The Robot Book
By Thomas Jackson
Brooklyn, New York: Thomas Jackson Photography, 2011.
Edition of 11.
12 x 14.5 x 2.5"; 37 pages with 24 photographs and 7 illustrations. Printed on archival inkjet paper. Bound in wooden boards salvaged from a fallen-down chicken coop. Sheet metal pastedowns. Metal antenna top edge. Light switch with electronic components.
Thomas Jackson: "When I began this project three years ago, I didn't know I was making a book. The plan was to create a series of staged photographs addressing a set of themes that interested me, among them our culture's obsession with hard work and our less than harmonious relationship with the natural world. Composed in narrative form, in the manner of a medieval tapestry or altarpiece, the pictures would tell the story of a solitary robot's last days in a post-apocalyptic place. But when I completed the images in late 2010, the project felt unfinished. The story seemed to need one last narrative twist. The answer, I came to realize, was a book. A book that was itself an artifact from the world I'd created in the pictures. A combination of organic, manufactured and mechanical components, it would be the sort of thing the robot himself might have made. The result is a mixed media mash-up that's part sculpture, part graphic novel, part photo book and part gadget - an inscrutable relic long lost in an apocryphal future."

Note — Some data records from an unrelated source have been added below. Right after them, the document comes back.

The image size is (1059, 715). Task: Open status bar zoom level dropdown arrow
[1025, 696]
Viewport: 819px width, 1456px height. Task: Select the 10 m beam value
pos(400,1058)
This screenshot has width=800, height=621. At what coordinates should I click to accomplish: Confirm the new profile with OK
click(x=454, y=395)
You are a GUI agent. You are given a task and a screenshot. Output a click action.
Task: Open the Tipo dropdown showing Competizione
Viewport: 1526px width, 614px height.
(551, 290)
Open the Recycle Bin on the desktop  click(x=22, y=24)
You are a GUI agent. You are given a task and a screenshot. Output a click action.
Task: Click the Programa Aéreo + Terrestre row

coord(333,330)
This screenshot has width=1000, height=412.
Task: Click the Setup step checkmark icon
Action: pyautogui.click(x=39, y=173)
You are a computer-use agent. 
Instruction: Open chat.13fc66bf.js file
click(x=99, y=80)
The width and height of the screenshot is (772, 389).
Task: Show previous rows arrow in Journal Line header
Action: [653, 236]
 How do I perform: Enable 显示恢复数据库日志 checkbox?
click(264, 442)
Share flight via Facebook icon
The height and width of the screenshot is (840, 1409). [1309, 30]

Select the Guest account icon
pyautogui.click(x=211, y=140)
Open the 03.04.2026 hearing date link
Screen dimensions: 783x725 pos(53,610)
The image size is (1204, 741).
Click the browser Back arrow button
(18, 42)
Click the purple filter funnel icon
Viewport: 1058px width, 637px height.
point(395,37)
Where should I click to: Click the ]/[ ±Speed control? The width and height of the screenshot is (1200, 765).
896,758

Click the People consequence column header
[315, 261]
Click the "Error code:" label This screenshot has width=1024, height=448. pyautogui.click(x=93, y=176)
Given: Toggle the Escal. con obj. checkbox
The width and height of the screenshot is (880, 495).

Photography Office interview April 23, 2011, Fresh and Original Photography by Thomas Jackson: "Visually speaking, my work obviously owes a lot to sci-fi literature and film. But for subject matter and narrative approach, I’ve been looking more and more to the art of the Middle Ages. I’m particularly drawn to works of that era that that tell stories in multiple panels–tapestries, altarpieces, stained glass, etc. One in particular that has strongly influenced the robot series is the beautifully gruesome “tapestry of the legend of St. Stephen” at the Cluny Museum in Paris.".